(Beginning of Task inputs)

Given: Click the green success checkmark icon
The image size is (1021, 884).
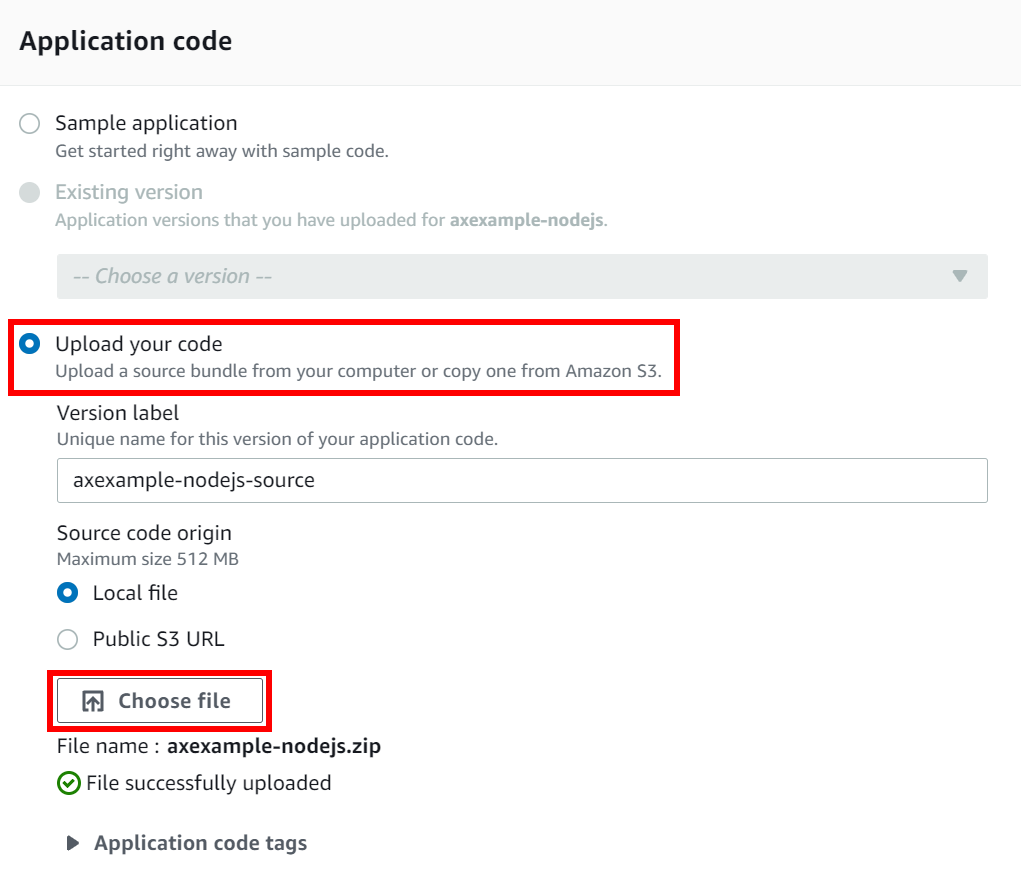Looking at the screenshot, I should [67, 783].
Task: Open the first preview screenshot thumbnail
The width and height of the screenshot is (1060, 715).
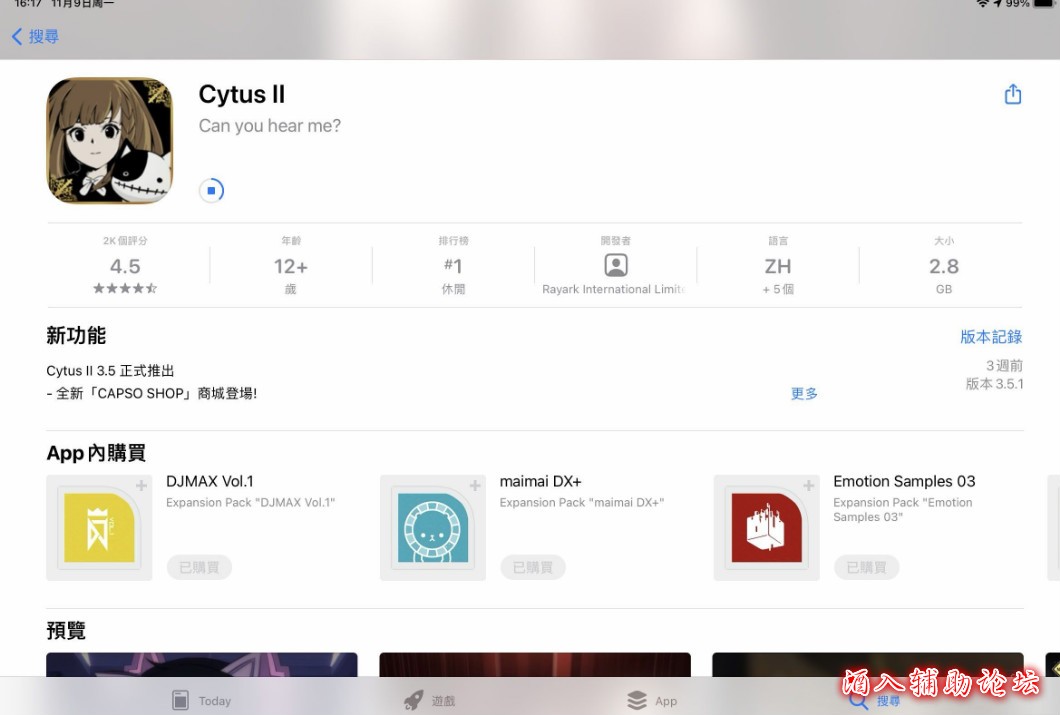Action: (201, 665)
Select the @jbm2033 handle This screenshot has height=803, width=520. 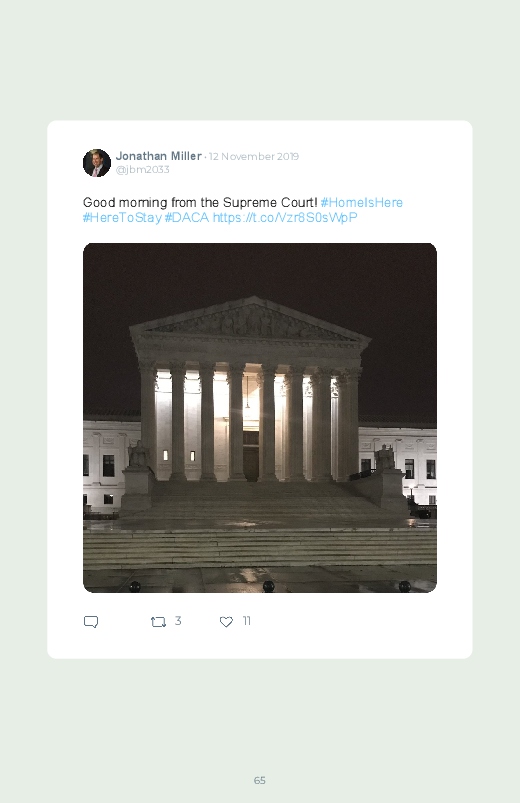142,170
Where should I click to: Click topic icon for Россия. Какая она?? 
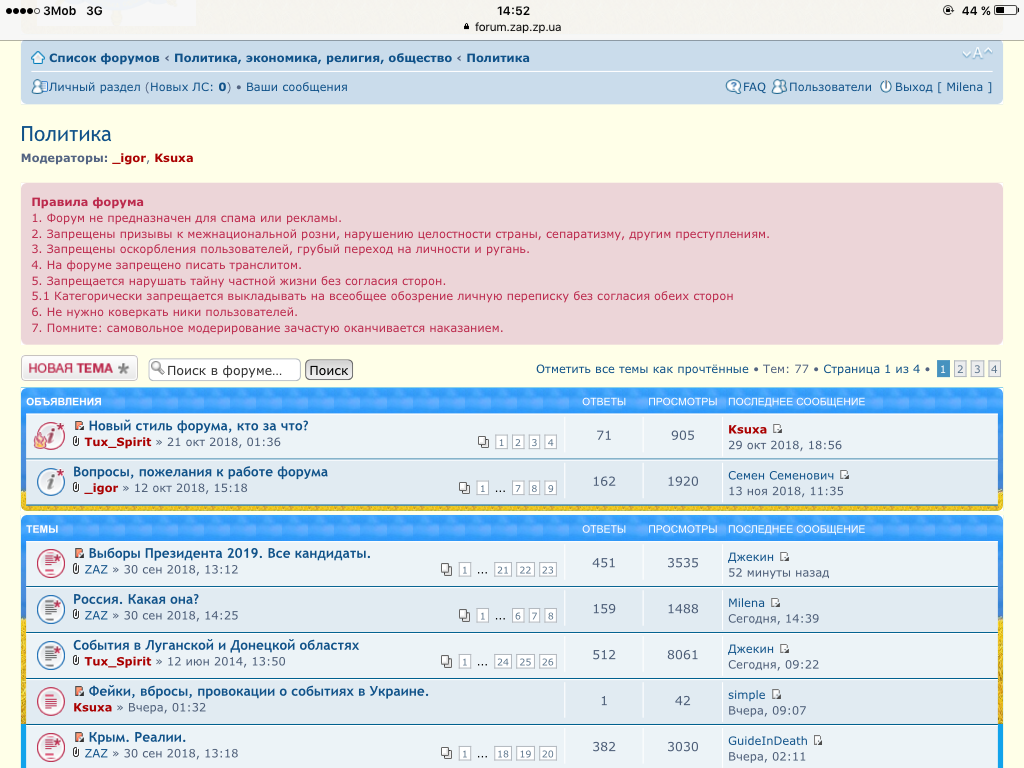[50, 608]
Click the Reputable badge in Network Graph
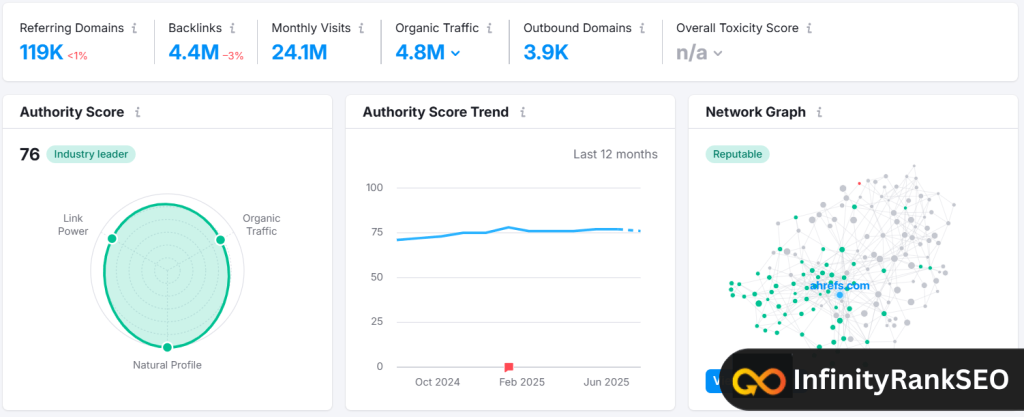 pos(737,154)
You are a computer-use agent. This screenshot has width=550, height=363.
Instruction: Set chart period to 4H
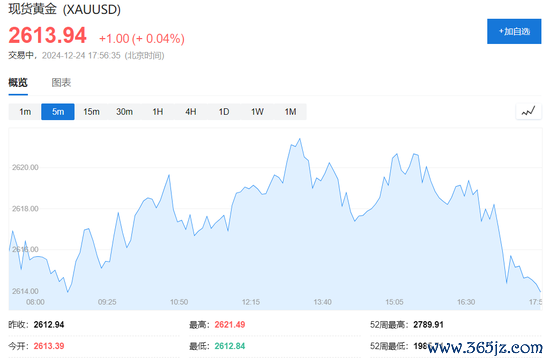tap(191, 112)

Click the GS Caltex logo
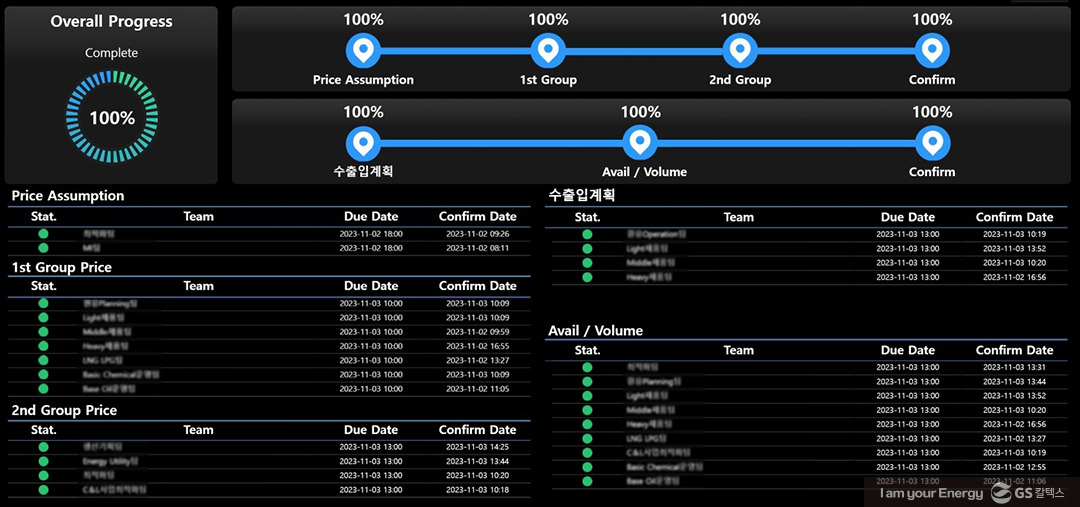(x=1028, y=493)
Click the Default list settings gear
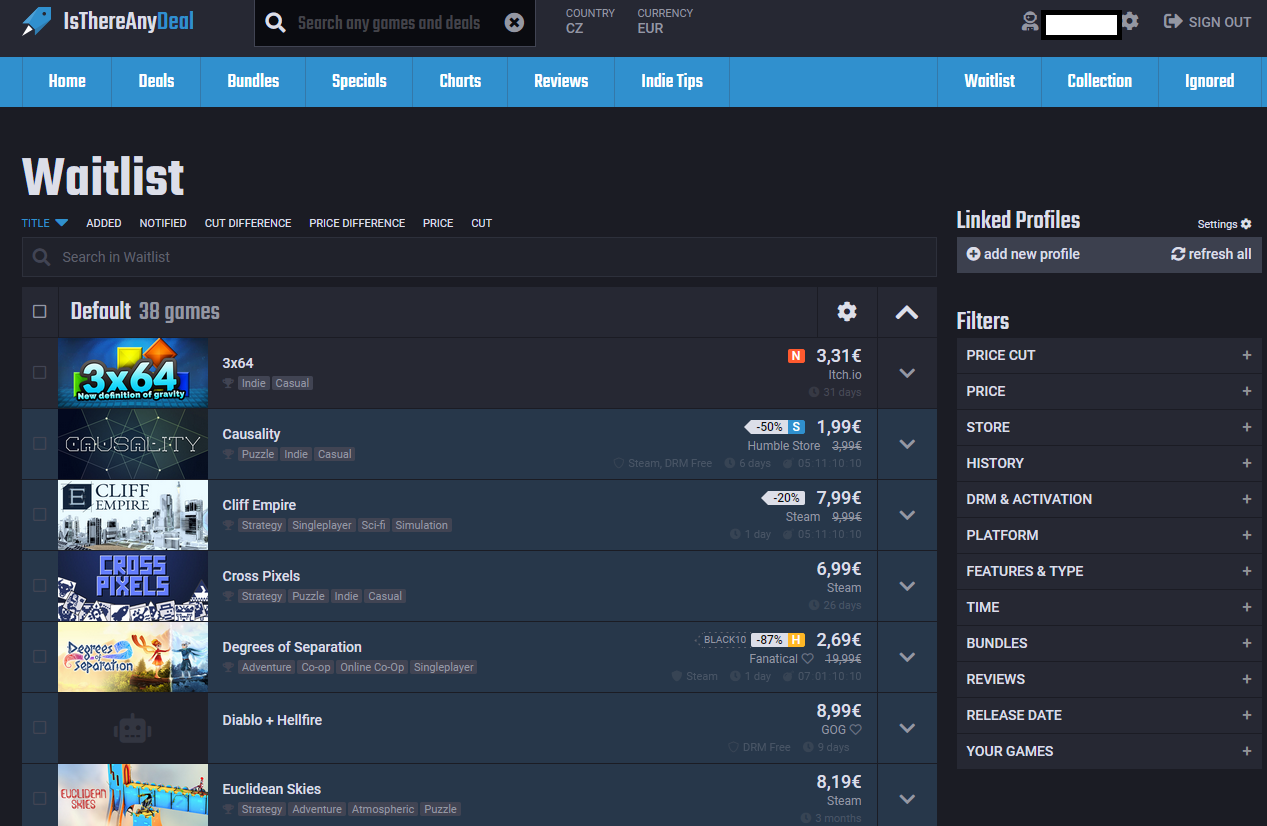The height and width of the screenshot is (826, 1267). [847, 312]
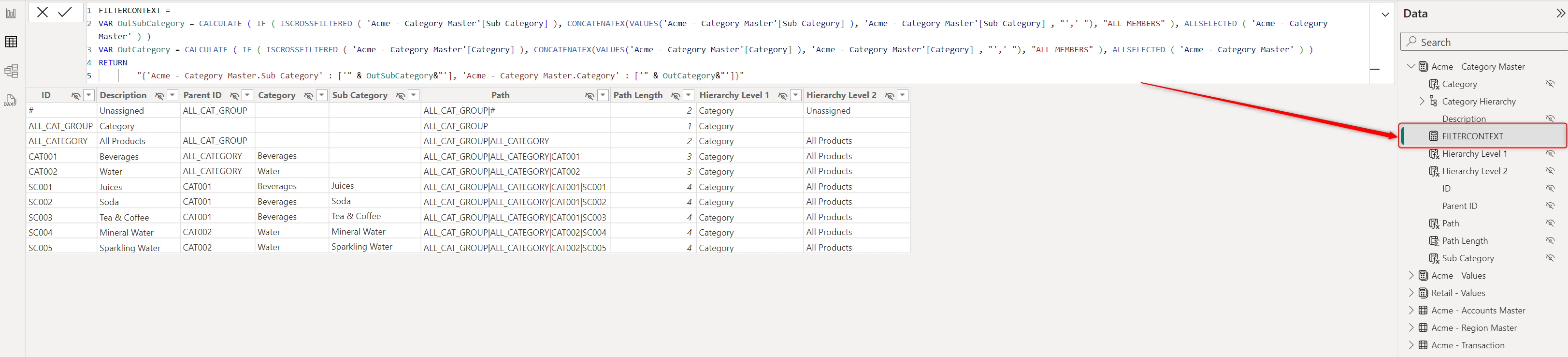Viewport: 1568px width, 357px height.
Task: Open Model view from left sidebar
Action: [11, 71]
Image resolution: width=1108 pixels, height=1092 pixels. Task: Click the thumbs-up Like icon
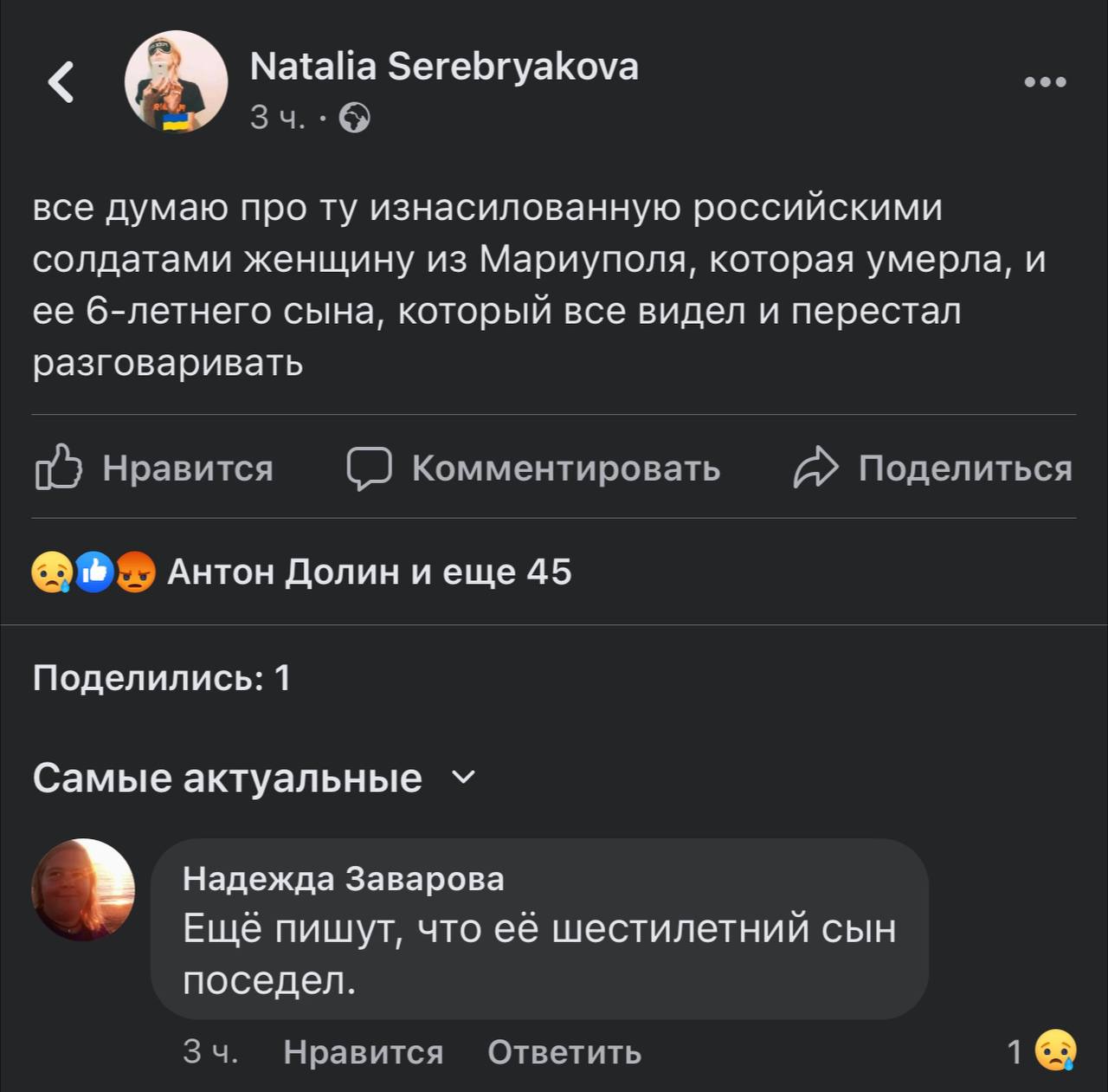pos(58,468)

(End of Task inputs)

__Exercise directions__.
The expected output is an exact copy of the lines from the one with "Where should I" to the final line of the entries above, pictures excepted; please include both ends.

__Solution to this problem__.
Where should I click to: Click topic icon for Россия. Какая она?? 
[50, 608]
Click the Reputable badge in Network Graph
 pos(737,154)
You are a computer-use agent. This screenshot has width=550, height=363.
Instruction: Set chart period to 4H
tap(191, 112)

Click the GS Caltex logo
(x=1028, y=493)
Click the Default list settings gear
The height and width of the screenshot is (826, 1267). [847, 312]
Viewport: 1568px width, 357px height.
Task: Open Model view from left sidebar
Action: [11, 71]
Image resolution: width=1108 pixels, height=1092 pixels. Task: Click the thumbs-up Like icon
pos(58,468)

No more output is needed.